--- DATASET RECORDS ---

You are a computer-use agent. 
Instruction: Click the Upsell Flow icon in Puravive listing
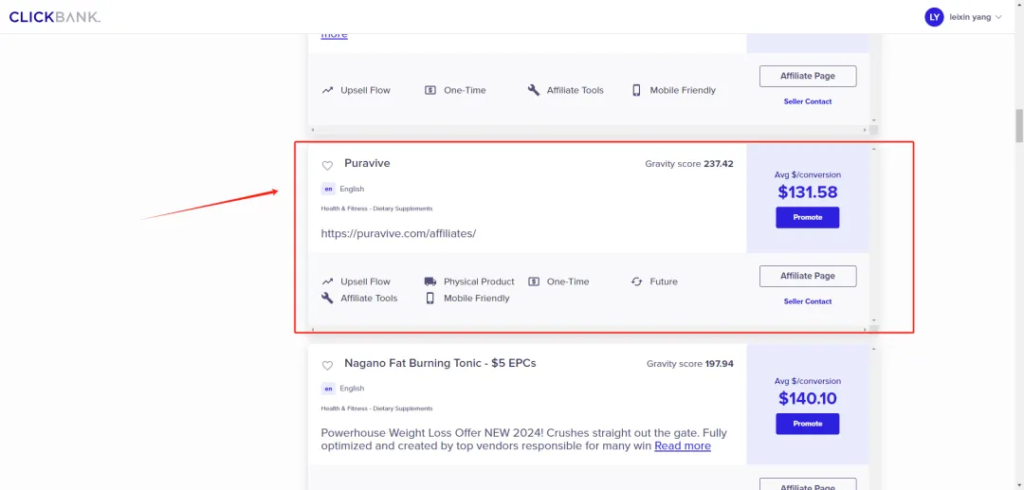click(327, 282)
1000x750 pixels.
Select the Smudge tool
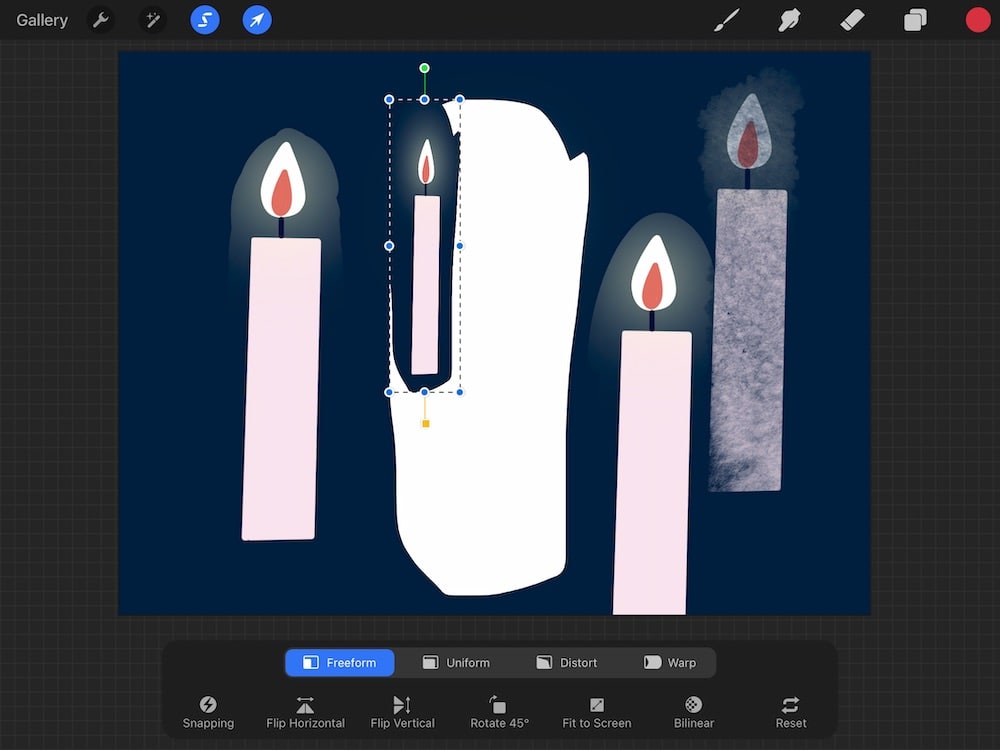789,19
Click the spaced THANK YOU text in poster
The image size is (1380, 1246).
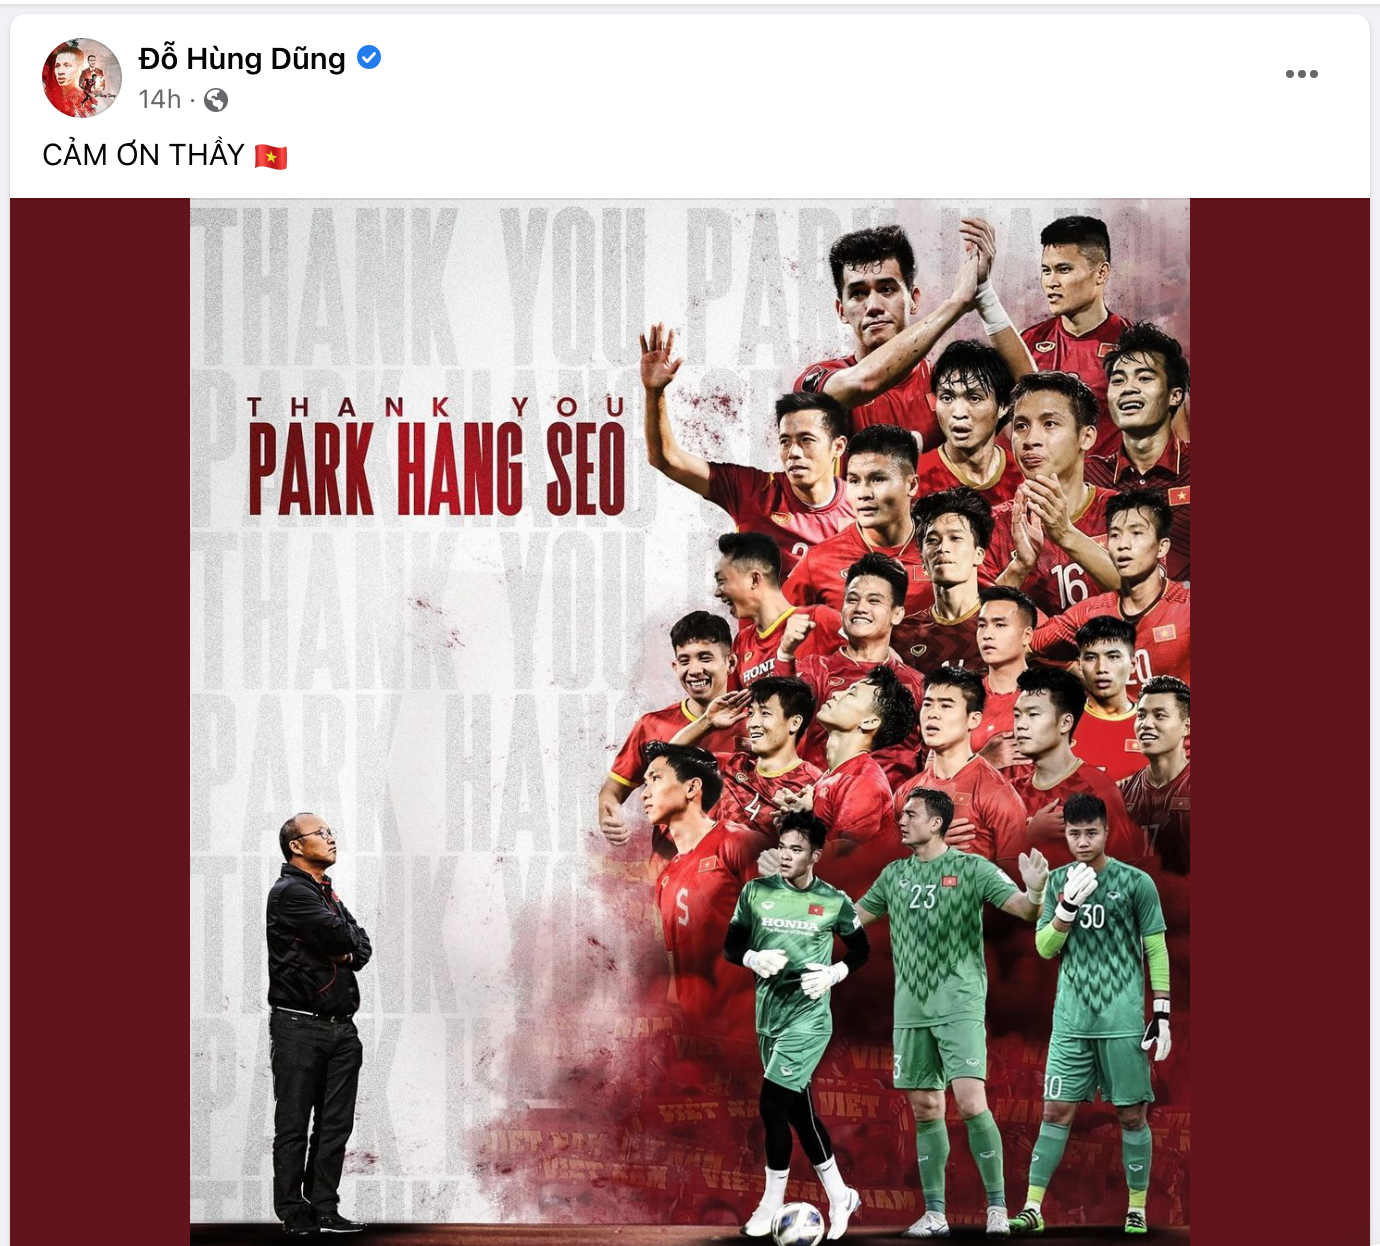click(437, 407)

---

== INSTRUCTIONS FOR THE TASK ==
Repeat each line above exactly. The pictures stay out.

== SOLUTION TO THE EXERCISE ==
You are a computer-use agent. 
Instruction: Click the Upsell Flow icon in Puravive listing
click(327, 282)
1000x750 pixels.
Select the Smudge tool
789,19
Click the spaced THANK YOU text in poster
The image size is (1380, 1246).
click(437, 407)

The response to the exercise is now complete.